INFORMATION SHOWN ▸

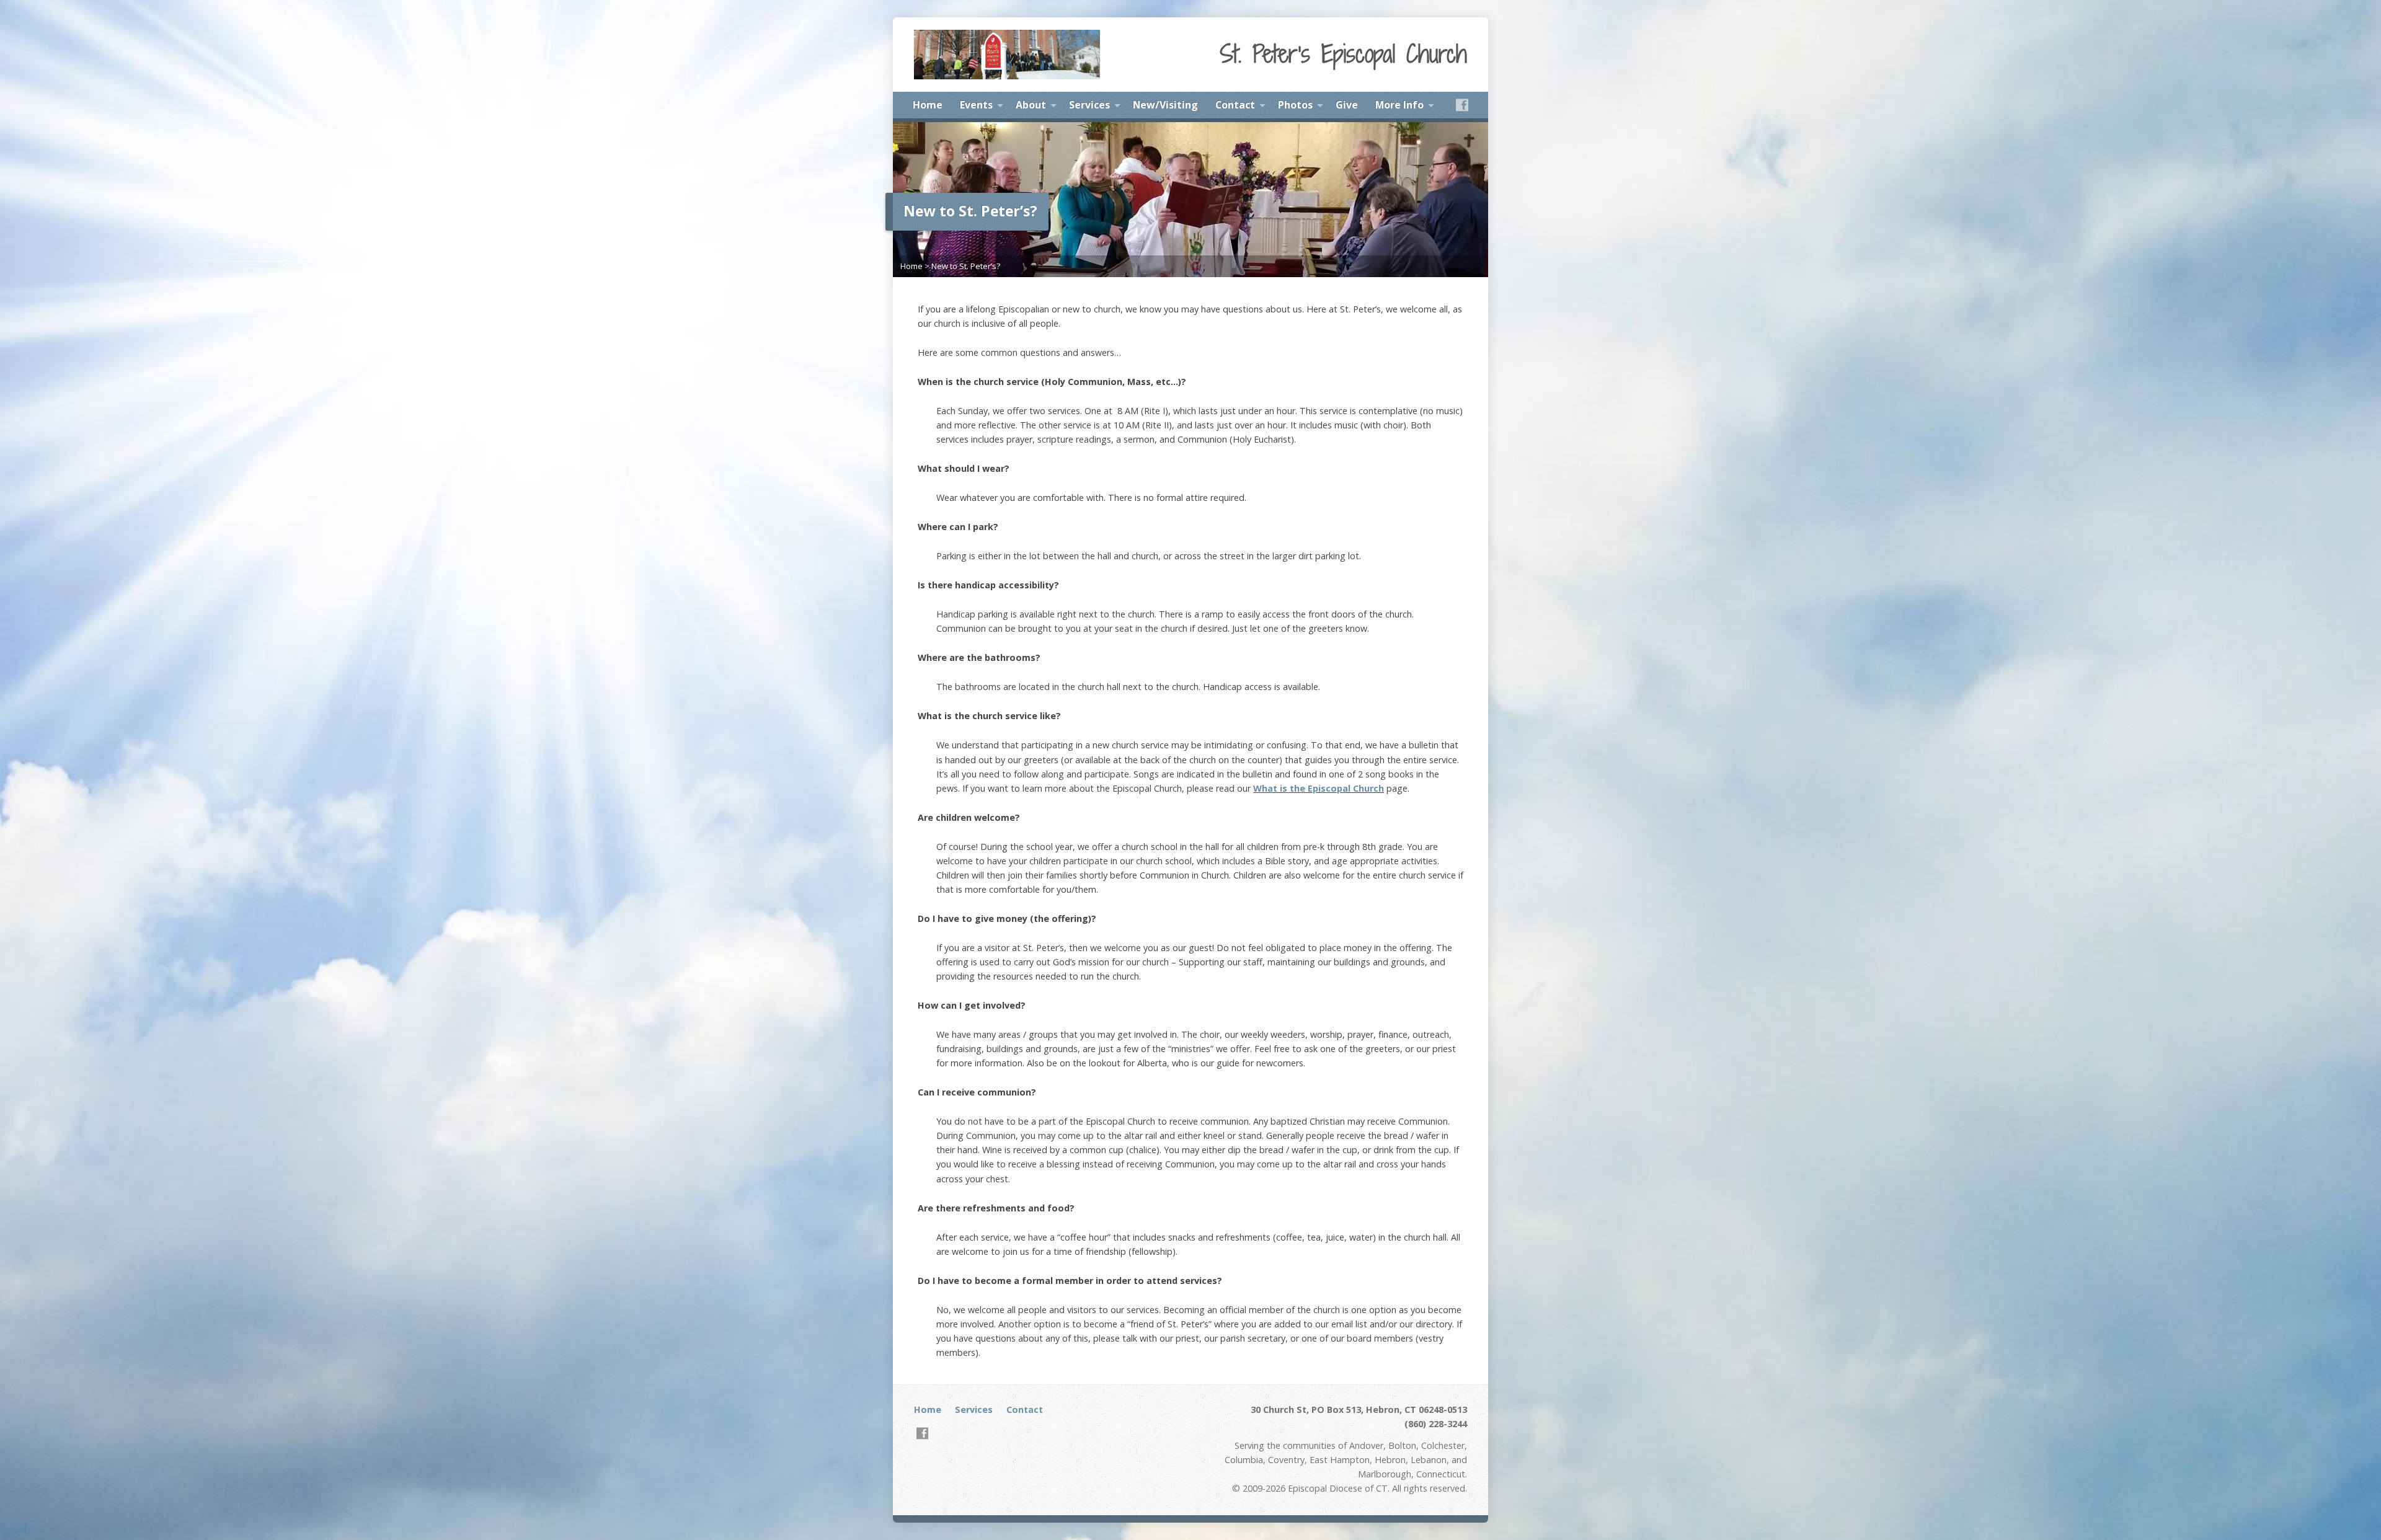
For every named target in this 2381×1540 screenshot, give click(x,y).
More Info (1399, 105)
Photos (1295, 105)
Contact (1235, 105)
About (1031, 105)
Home (927, 105)
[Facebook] (1462, 105)
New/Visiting (1165, 105)
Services (1089, 105)
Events (976, 105)
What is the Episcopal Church (1318, 788)
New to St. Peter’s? (965, 266)
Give (1347, 105)
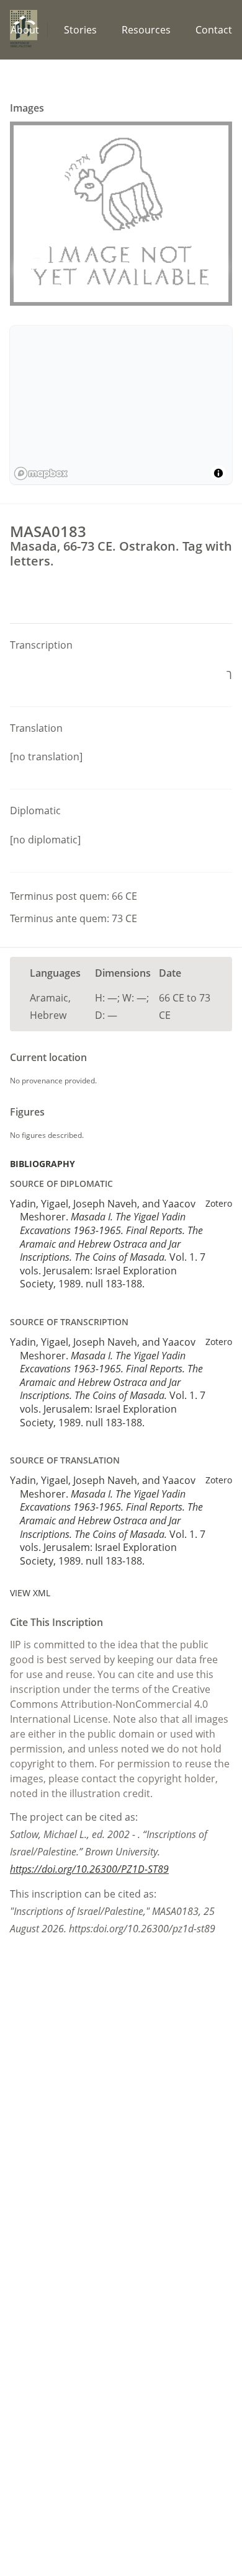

WORK TO COMPLETE ▸ Your answer must be the entries repeated exactly, with no pictures.

TASK OUTPUT ▸
For every named target in this 2381×1540 screenshot, give click(x,y).
More Info (1399, 105)
Photos (1295, 105)
Contact (1235, 105)
About (1031, 105)
Home (927, 105)
[Facebook] (1462, 105)
New/Visiting (1165, 105)
Services (1089, 105)
Events (976, 105)
What is the Episcopal Church (1318, 788)
New to St. Peter’s? (965, 266)
Give (1347, 105)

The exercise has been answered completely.